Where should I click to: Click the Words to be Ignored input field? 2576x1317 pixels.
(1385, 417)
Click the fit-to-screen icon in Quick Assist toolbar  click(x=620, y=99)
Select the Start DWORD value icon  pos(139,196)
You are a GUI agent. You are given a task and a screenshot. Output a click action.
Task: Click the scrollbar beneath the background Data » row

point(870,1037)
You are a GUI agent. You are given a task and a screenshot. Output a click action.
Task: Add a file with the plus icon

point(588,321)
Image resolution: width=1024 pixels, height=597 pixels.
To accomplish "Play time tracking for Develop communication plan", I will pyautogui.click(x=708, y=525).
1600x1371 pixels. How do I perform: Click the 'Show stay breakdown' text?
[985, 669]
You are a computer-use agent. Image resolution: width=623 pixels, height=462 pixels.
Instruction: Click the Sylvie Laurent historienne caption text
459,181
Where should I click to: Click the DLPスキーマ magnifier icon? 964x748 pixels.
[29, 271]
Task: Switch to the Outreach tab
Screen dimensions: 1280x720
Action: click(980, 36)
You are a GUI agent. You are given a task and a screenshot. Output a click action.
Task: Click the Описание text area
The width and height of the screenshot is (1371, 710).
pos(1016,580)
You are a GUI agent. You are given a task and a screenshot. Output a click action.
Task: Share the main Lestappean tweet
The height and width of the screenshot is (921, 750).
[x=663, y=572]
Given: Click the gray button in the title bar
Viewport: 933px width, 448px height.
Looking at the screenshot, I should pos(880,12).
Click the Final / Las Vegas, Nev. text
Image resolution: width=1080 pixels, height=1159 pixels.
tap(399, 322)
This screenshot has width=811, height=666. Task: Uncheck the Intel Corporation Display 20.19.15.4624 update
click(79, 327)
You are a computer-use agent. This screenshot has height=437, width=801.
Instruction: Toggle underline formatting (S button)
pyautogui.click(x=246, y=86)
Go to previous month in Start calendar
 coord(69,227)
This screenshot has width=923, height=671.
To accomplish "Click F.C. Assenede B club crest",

[REQUIRED ACTION]
Go through the records and output them all, word for word.

[YOUR RESPONSE]
Where should I click to: Click the Words to be Ignored input field? 2576x1317 pixels.
(1385, 417)
Click the fit-to-screen icon in Quick Assist toolbar  click(x=620, y=99)
Select the Start DWORD value icon  pos(139,196)
You are a GUI agent. You are given a task and a screenshot. Output a click action.
Task: Click the scrollbar beneath the background Data » row

point(870,1037)
You are a GUI agent. You are given a task and a screenshot. Output a click action.
Task: Add a file with the plus icon

point(588,321)
Image resolution: width=1024 pixels, height=597 pixels.
To accomplish "Play time tracking for Develop communication plan", I will pyautogui.click(x=708, y=525).
1600x1371 pixels. How do I perform: Click the 'Show stay breakdown' text?
[985, 669]
You are a computer-use agent. Image resolution: width=623 pixels, height=462 pixels.
Instruction: Click the Sylvie Laurent historienne caption text
459,181
Where should I click to: Click the DLPスキーマ magnifier icon? 964x748 pixels.
[29, 271]
Task: Switch to the Outreach tab
Screen dimensions: 1280x720
Action: click(980, 36)
You are a GUI agent. You are given a task and a screenshot. Output a click action.
Task: Click the Описание text area
The width and height of the screenshot is (1371, 710).
pos(1016,580)
You are a GUI agent. You are given a task and a screenshot. Output a click action.
Task: Share the main Lestappean tweet
The height and width of the screenshot is (921, 750).
[x=663, y=572]
Given: Click the gray button in the title bar
Viewport: 933px width, 448px height.
Looking at the screenshot, I should pos(880,12).
Click the Final / Las Vegas, Nev. text
Image resolution: width=1080 pixels, height=1159 pixels.
tap(399, 322)
This screenshot has width=811, height=666. Task: Uncheck the Intel Corporation Display 20.19.15.4624 update
click(79, 327)
You are a computer-use agent. This screenshot has height=437, width=801.
Instruction: Toggle underline formatting (S button)
pyautogui.click(x=246, y=86)
Go to previous month in Start calendar
 coord(69,227)
This screenshot has width=923, height=671.
To accomplish "Click F.C. Assenede B club crest",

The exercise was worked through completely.